Paul DiGiacomo, the president of the Detectives Endowment Association, says the union has a solid relationship with the Essig, who led the detective bureau through a citywide drop in shootings and homicides -- with many cases solved.
Essig's Assistant Chief of Detectives Christopher McCormack was also asked for his resignation.
"He is in charge of all the federal task forces and the state task forces that we fight crime on," Boyce said. "So, these are really strategic moves here."
Boyce says Chief of Transportation Kim Royster's exit may be the most surprising, but perhaps not, given her rank as a three-star chief.
"The higher you go up, the closer you get to the door, as they say," Boyce said. "And you know it and you know it going in every time there's a change in leadership."
Assistant Commissioner Gene Whyte was also among those asked to resign from their leadership positions.
"We owe them our deepest thanks," Caban said.
In a message sent Friday to all members of the department, Commissioner Caban said he was placing the right people into the right spots to do the right job for the people of New York City.

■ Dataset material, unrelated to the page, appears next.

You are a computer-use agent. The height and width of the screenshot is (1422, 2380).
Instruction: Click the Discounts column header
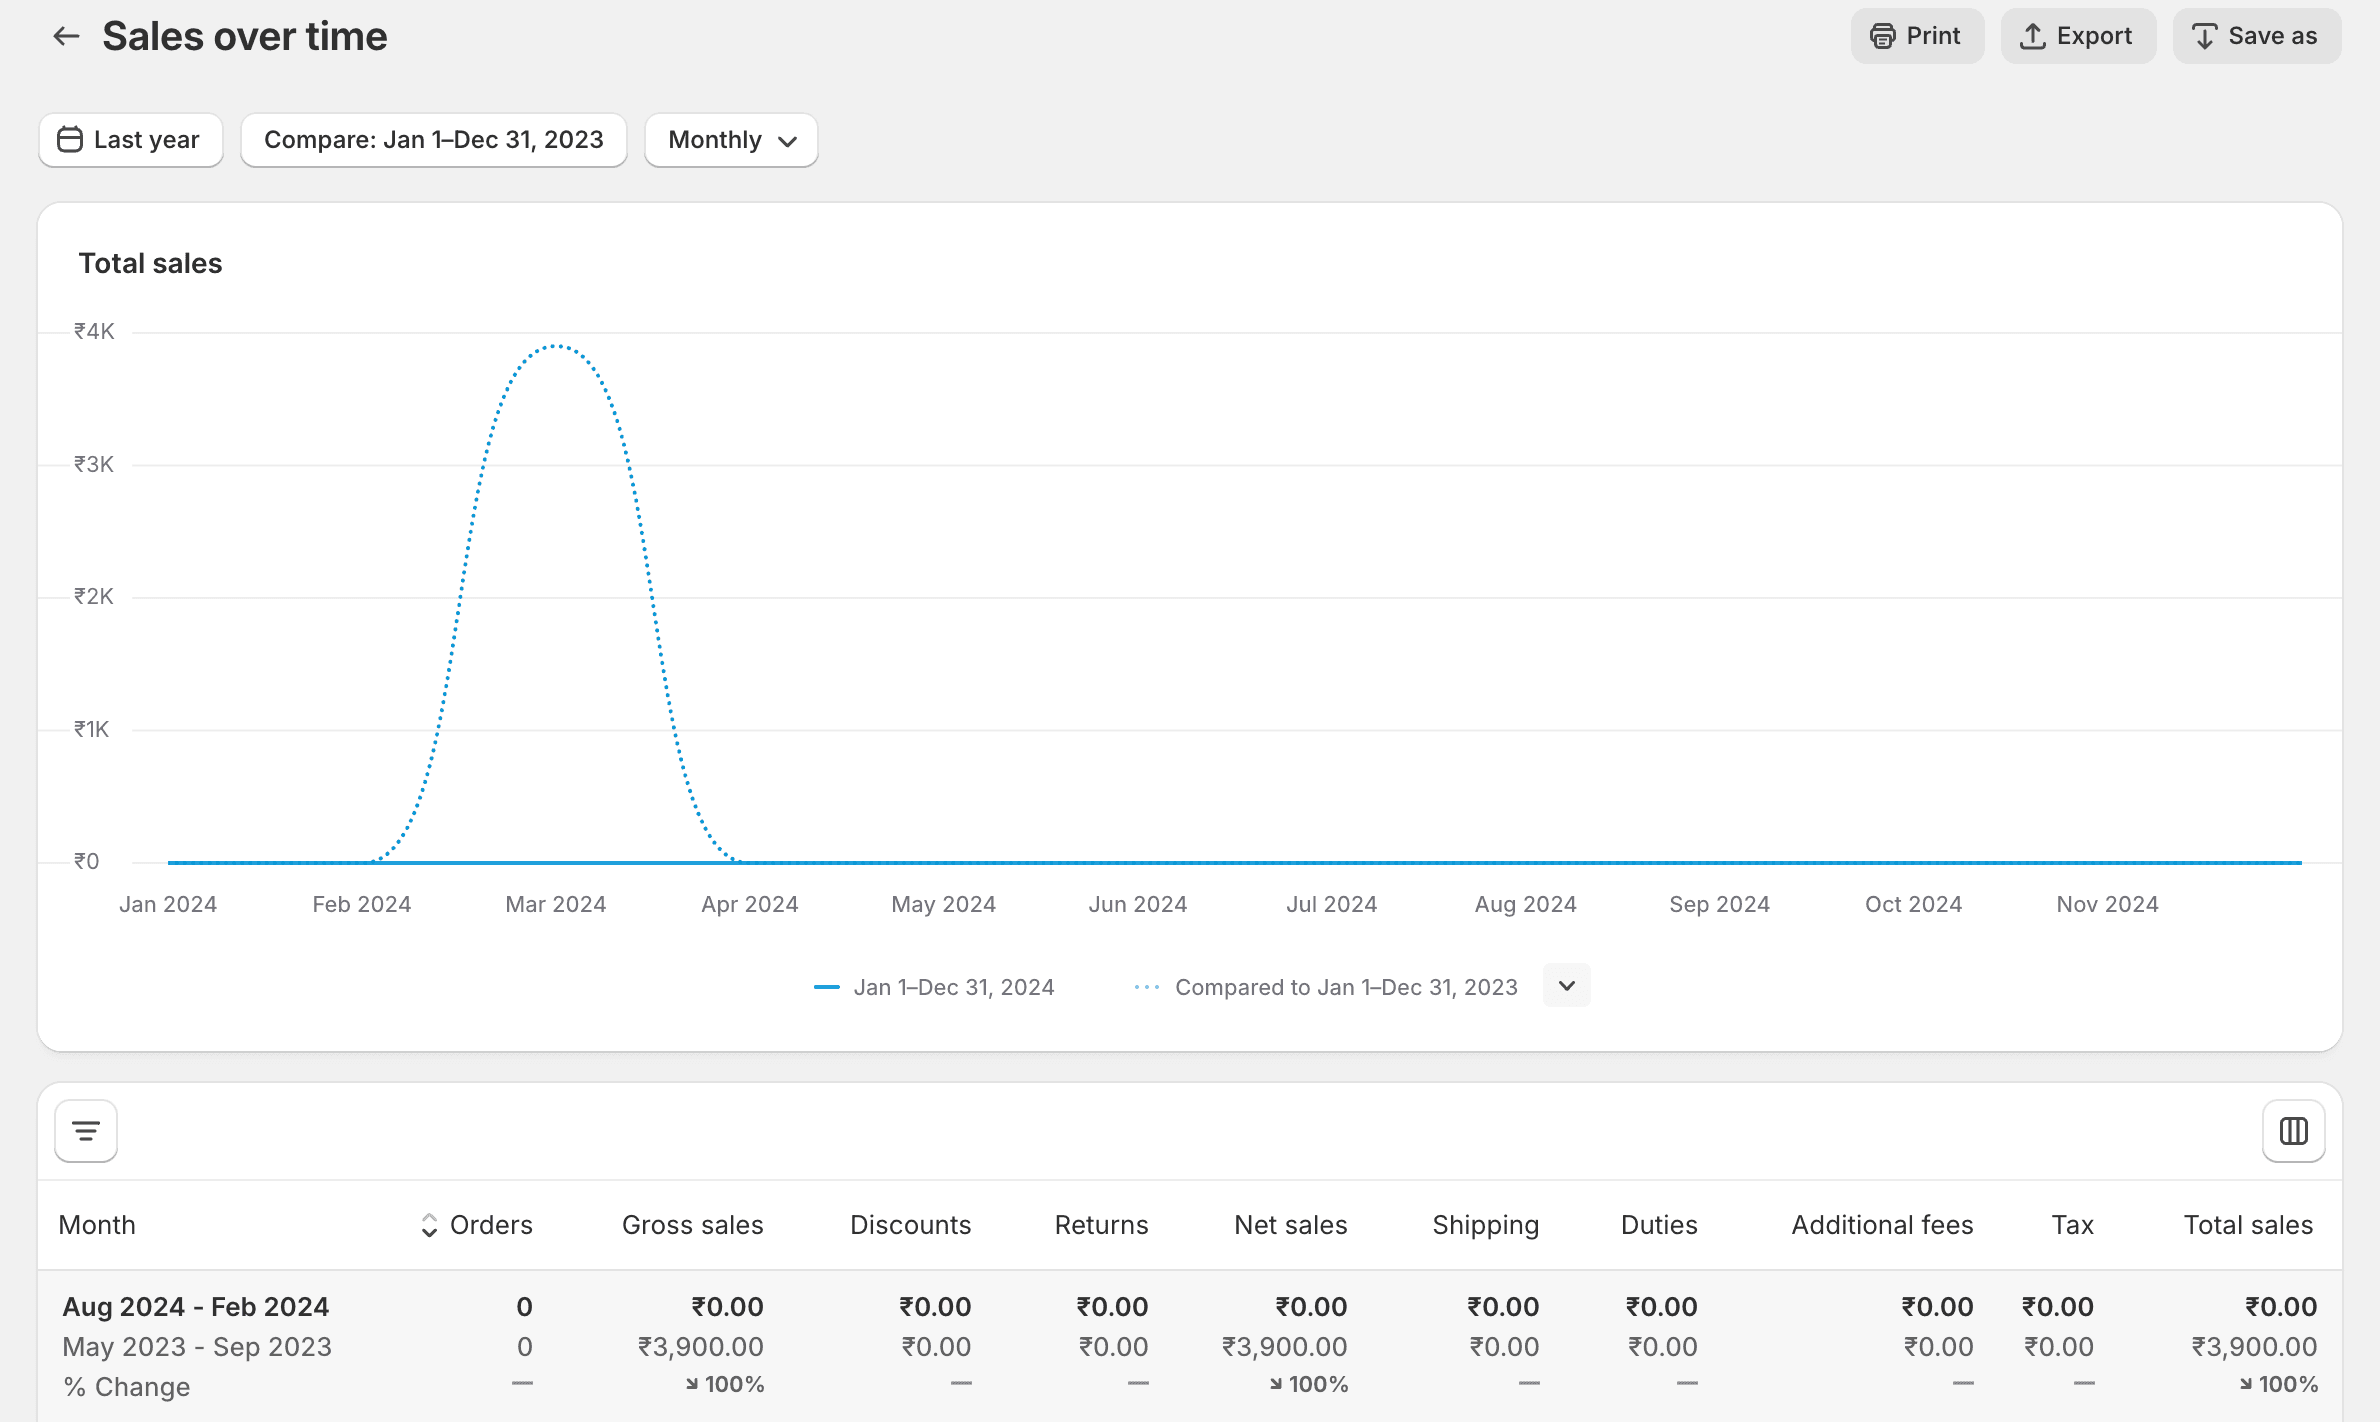click(x=910, y=1225)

"I ask you to embrace these changes as we step into a future that is as bright as it is promising," he said. "I ask you to join me as we salute our departing colleagues, as they exit our privileged arena of public service with their heads held high. And I ask you to welcome the leadership team taking shape before us and to be fully confident in knowing we will all be better for the creative, dynamic, and forward-looking individuals at the top."

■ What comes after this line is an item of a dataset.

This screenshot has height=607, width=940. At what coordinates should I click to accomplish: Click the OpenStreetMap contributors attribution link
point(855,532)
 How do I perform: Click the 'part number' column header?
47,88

On Monday, Caban announced the appointment of Tarik Sheppard as Deputy Commissioner of Public Information (DCPI) for the New York City Police Department.
A 19-year veteran of the NYPD, Deputy Commissioner Sheppard "brings a wealth of enforcement, investigative, and strategic management experience to this dynamic role," Caban's office said.
Caban was appointed to be the 46th Police commissioner of the City of New York on July 17.